What the task requires -
The whole of the material needs to be repeated exactly, line for line.

_____

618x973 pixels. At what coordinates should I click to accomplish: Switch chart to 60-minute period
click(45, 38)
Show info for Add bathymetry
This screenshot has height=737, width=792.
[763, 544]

_____

Task output -
618x973 pixels. At what coordinates should I click to accomplish: Switch chart to 60-minute period
click(45, 38)
Show info for Add bathymetry
This screenshot has height=737, width=792.
[763, 544]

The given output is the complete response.